Autologous hematopoietic stem cell transplant, also known as “stem cell therapy” or by the acronym aHSCT, is an emerging yet controversial treatment method for multiple sclerosis (MS).
How aHSCT works for treatment of multiple sclerosis
The first step in aHSCT for MS involves collecting stem cells extracted from the patient’s bone marrow, peripheral blood or umbilical cord blood. After the material is collected, the patient’s immune system is either partially or completely ablated (immunoablation), which means the immune system is significantly reduced or destroyed temporarily with combinations of chemotherapy, monoclonal antibodies, and anti-thymocyte globulin. Because multiple sclerosis is an autoimmune disease, immune system suppression is a key step to essentially “reprogramming” it to function properly.
After immunoablation is complete, the collected stem cells are then re-infused to reconstitute the immune system and re-activate it. The intended result of the therapy is to return the immune system to a functional state so that the body’s autoimmune attack on myelin is halted.
Clinical studies involving aHSCT for MS
Autologous hematopoietic stem cell transplantation, an experimental therapeutic approach for multiple sclerosis as well as other diseases, has been tested in clinical settings and reviewed by leading scientists. Below are consolidated reports on three prominent aHSCT studies.
The first study consists of a case series involving a mix of 151 participants with relapsing and progressive MS. All participants underwent the treatment at Northwestern University in Chicago from July 2003 to February 2014.

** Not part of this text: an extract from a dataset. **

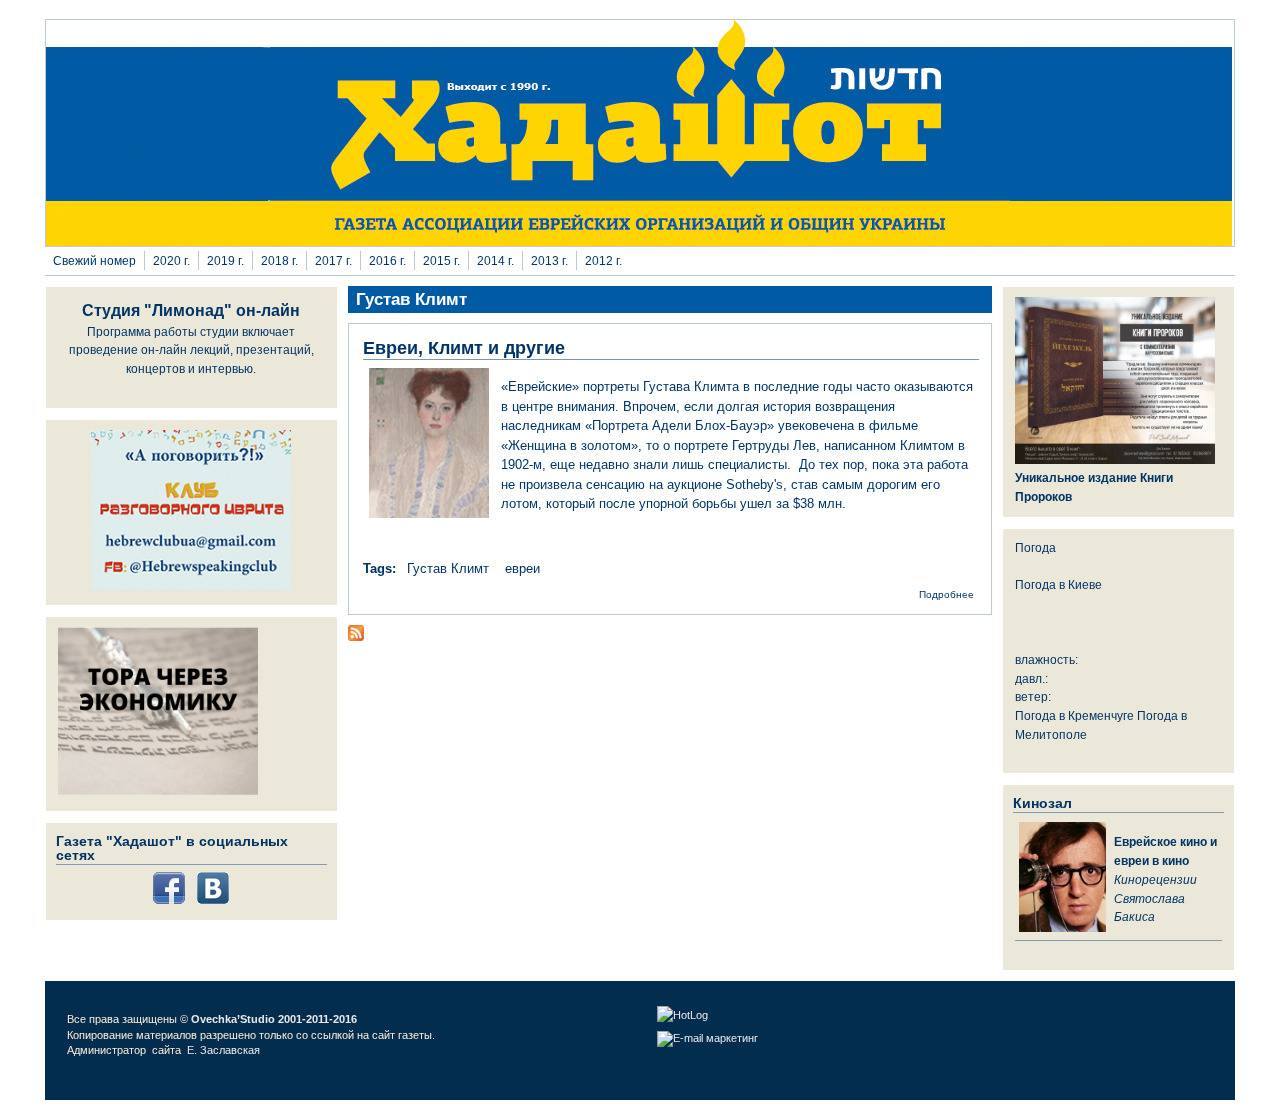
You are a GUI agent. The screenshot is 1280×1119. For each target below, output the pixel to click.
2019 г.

A significant proportion of the patients (63%) were treated off study protocol on a compassionate basis (having secondary progressive disease, an Expanded Disability Status Scale [EDSS] score of 6.0 or more, or a particularly disabling disease). The remaining 55 participants (37%) were treated on the study protocol and met the criteria. Criteria included relapsing-remitting MS, EDSS between 2.0 and 6.0, received treatment with at least one FDA-approved drug, and had at least two corticosteroid-treated relapses within the last year or one corticoid treated relapse and gadolinium enhancing lesions shown on an MRI.
A relatively low proportion of treatment-related complications (9%) occurred and no deaths were reported. There was significant improvement in the EDSS for the majority of patients, which was the primary objective of the study, and 80% of the participants achieved disease-free survival at two years after treatment.
Another study, HALT-MS, was a single arm, Phase 2 trial of immunoablation followed by autologous transplantation of stem cells. The study included 25 participants (with relapsing-remitting MS, EDSS score between 3.0 and 5.5 and two or more clinical relapses in 18 months despite other treatment). The primary objective was noted time until treatment failed. After two and three years of treatment, the overall event-free survival probability was 83% and 78%, respectively. The EDSS score improved a median of 0.5 after three years.